Thursday, 7 March 2013

Down to the sea in ships

I spend a fair amount of my writing time thinking about boats. Maritime history features quite prominently in my books and I try to get a clear sense of what it would be like to have been on a particular type of ship – and the life of the men who sailed, explored and fought on them. I’ll visit maritime museums at the drop of a hat to peer at seamen’s chests, charts, compasses, paintings and rusting pieces of iron salvaged from the depths.

The one thing that’s usually missing – when you go back more than a couple of hundred years – is the ships themselves. The sea is an unforgiving medium for wood.
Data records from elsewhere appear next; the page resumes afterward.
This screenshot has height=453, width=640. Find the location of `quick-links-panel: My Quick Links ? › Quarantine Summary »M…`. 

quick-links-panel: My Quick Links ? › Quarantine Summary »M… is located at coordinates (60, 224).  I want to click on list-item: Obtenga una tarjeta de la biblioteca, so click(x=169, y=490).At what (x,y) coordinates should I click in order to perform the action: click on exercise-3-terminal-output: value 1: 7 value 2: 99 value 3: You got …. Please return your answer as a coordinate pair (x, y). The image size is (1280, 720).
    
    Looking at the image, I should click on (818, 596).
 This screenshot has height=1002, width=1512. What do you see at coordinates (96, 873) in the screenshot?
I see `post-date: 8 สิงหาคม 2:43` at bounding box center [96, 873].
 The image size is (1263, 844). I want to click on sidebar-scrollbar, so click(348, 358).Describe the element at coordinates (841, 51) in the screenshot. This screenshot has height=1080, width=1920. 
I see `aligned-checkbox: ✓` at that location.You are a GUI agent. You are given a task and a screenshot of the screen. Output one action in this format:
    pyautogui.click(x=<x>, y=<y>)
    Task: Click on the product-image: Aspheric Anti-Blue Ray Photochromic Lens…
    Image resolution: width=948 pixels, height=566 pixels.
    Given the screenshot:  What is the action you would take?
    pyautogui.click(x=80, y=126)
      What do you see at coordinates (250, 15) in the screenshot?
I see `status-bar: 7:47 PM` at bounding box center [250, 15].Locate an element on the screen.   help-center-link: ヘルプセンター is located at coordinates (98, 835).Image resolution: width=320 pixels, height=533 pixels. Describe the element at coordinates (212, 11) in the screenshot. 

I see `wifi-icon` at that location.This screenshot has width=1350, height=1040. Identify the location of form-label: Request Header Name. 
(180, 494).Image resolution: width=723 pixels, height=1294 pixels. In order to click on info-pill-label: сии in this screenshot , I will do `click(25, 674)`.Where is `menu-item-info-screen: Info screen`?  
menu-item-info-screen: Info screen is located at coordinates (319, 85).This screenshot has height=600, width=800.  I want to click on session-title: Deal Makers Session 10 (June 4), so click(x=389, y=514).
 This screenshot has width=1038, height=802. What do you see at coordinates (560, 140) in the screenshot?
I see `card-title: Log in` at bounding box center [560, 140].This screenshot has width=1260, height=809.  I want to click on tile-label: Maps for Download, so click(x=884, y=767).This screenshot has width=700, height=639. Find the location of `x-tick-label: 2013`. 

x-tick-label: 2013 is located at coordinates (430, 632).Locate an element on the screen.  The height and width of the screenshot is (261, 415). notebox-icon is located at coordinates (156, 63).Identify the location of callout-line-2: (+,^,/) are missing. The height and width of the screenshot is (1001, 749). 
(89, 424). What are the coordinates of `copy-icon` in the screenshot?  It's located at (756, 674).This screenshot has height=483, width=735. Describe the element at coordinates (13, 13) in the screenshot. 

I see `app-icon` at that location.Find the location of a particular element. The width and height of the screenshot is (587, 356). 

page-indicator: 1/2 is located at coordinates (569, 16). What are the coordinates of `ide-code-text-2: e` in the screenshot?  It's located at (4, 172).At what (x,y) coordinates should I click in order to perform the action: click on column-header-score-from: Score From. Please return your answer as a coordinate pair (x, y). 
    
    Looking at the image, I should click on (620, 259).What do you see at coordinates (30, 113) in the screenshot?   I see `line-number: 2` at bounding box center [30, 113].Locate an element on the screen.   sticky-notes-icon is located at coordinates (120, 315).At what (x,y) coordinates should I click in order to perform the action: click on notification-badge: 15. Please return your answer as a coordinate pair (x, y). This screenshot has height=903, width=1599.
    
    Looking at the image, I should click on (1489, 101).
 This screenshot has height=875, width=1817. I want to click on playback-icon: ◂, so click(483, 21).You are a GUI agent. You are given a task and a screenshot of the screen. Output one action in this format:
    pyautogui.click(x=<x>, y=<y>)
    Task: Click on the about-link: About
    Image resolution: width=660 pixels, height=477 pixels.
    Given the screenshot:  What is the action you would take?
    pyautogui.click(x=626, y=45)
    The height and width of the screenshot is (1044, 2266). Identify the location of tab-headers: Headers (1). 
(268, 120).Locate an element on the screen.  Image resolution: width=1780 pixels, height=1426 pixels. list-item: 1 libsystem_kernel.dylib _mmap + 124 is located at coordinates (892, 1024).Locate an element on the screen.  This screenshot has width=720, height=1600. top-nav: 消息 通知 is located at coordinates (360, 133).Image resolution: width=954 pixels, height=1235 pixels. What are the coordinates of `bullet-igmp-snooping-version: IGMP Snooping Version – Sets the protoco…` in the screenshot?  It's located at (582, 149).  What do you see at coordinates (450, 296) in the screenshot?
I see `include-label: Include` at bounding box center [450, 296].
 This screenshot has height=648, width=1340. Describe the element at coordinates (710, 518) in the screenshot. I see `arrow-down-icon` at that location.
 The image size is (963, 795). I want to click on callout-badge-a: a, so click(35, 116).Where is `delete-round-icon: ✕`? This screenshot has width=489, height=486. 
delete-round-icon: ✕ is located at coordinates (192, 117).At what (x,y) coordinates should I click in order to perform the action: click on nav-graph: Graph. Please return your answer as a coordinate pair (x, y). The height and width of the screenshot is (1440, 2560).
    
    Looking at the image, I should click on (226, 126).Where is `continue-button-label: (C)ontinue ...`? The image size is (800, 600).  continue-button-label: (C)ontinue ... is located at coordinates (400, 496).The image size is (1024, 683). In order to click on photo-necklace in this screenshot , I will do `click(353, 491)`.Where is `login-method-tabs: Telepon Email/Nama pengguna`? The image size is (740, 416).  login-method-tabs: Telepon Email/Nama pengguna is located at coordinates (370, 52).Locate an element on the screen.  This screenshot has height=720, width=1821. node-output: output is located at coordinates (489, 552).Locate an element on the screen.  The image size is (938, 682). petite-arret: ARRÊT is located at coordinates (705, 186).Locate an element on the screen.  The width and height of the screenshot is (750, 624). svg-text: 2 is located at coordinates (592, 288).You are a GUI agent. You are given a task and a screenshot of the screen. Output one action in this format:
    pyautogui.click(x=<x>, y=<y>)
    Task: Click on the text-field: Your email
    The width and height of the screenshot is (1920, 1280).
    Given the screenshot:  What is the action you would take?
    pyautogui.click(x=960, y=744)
There is, to my knowledge, only one authentic galley still in existence – and that’s from the eighteenth century. It’s in the Istanbul naval museum – photographed at rather a curious angle it must be said – but it gives a good idea of the claustrophobia of the galley life.

All that’s often recovered from silt-covered underwater burial sites, are a few unspectacular fragments. Here’s the earliest recovered remains of a warship, which I saw last year.


It’s a Phoenician vessel sunk off Sicily in 241 BC in a decisive battle against the Romans during the contest for control of the Mediterranean. I guess it’s about typical of what can be retrieved. The rest has to be re-imagined. Archaeologists have reconstructed this:

Though the battle was made more vivid by the recovery from the sea bed of bronze plated fighting rams and Phoenician helmets:

Because of the sketchy physical evidence there seems to be lively debate among maritime historians and archaeologists about what many of these ships really looked like – how big they were, their steering devices, fighting equipment and so on. There are occasional fascinating projects to recreate vessels from the past. There was a famous reconstruction of a Greek trireme in the 1980s which settled an academic argument – proving that a three-level arrangement of oars was practical:
The trireme Olympias

And I’ve been interested by a recent recreation of a Bronze Age British boat, hewn out of oak, and caulked with moss and animal fat, to answer questions about seafaring 4000 years ago:
Here’s the launch. It leaked somewhat!

I hugely enjoyed stepping aboard a replica caravel last year in Lisbon harbour. Caravels, with their triangular ‘Latin’ sails were the ships that launched the Portuguese on their voyages of discovery in the fifteenth century:

The Vera Cruz

Good at sailing against the wind and shallow-draughted enough to sail up rivers, they enabled the exploration of the whole of the coast of West Africa and the decoding of the Atlantic wind systems. They paved the way for the final cracking of a route to India by Vasco da Gama in 1498. Stepping aboard, you get an idea of just how small these boats were,  as they ploughed their way through the mountainous ocean seas. The Vera Cruz is only 23 metres, 75 feet long. There’s precious little room for the crew working the enormous sails – the main mast is longer than the ship – in all weathers.

All that’s missing is a sense of the sheer toughness of the sailor’s life: the swamping seas, the terrible calms under the hot sun, the foetid squalour and stink of a vessel during a long voyage, the fleas and the rancid biscuits and the foul drinking water, the scurvy and the accidental drownings. In fact I realise I’m quite happy just to write about it all!